**Task description**
Show all lines from the data that include the word "agent".

**Data supplied**

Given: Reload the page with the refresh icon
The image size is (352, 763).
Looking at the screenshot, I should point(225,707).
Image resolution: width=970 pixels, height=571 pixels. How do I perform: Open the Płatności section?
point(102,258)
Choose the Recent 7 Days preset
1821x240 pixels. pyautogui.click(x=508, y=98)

* * *

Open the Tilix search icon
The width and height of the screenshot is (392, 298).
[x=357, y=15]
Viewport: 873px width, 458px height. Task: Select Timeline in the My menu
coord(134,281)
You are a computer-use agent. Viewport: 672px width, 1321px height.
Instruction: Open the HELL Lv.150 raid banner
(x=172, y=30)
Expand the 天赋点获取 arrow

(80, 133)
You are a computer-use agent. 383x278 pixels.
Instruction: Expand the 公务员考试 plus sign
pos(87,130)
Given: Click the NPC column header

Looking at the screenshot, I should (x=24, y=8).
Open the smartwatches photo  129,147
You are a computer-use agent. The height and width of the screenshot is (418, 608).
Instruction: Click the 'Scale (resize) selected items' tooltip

* * *

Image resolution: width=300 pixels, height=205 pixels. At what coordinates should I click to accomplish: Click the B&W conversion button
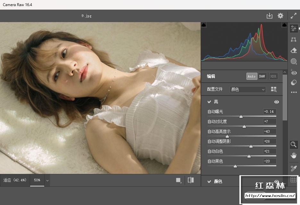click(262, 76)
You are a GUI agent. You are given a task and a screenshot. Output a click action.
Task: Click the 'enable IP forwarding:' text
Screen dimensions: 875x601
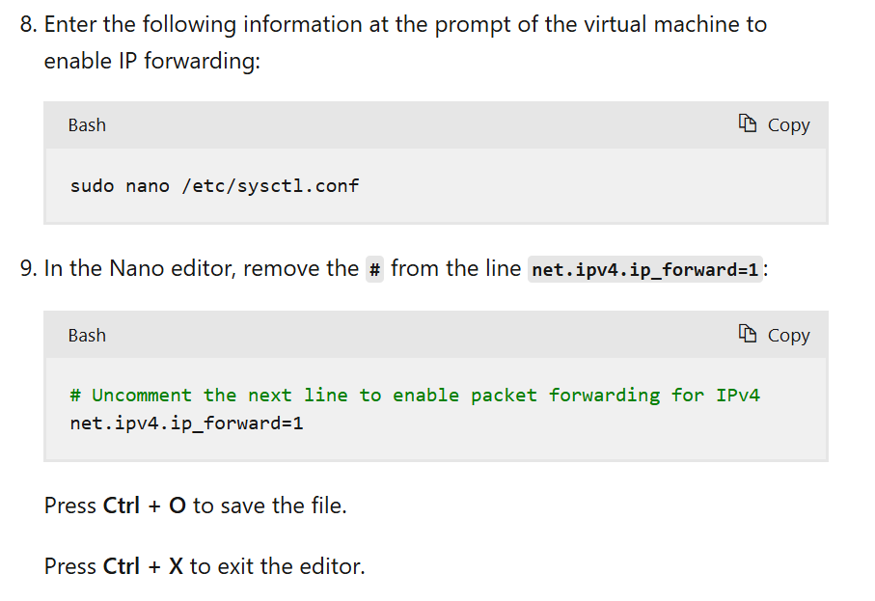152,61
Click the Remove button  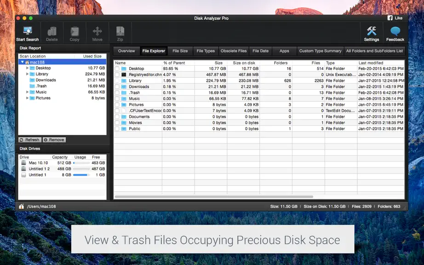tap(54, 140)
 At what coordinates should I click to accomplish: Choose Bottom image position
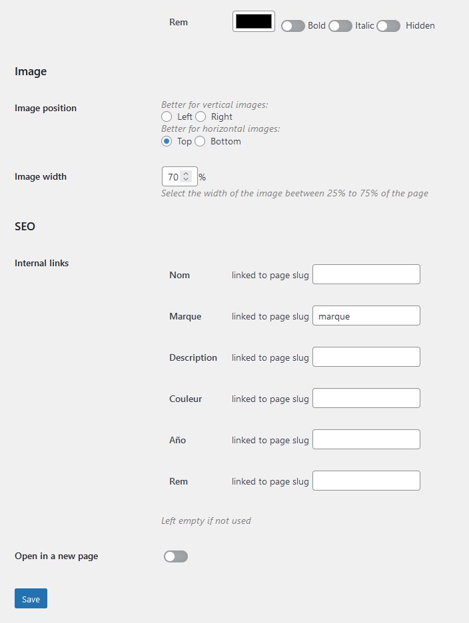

**Written answer**
You are a computer-use agent. Viewport: 672px width, 1321px height.
You are a computer-use agent. 383x278 pixels.
You are a computer-use agent. The height and width of the screenshot is (418, 608).
You are a GUI agent. You are given a task and a screenshot. Output a click action.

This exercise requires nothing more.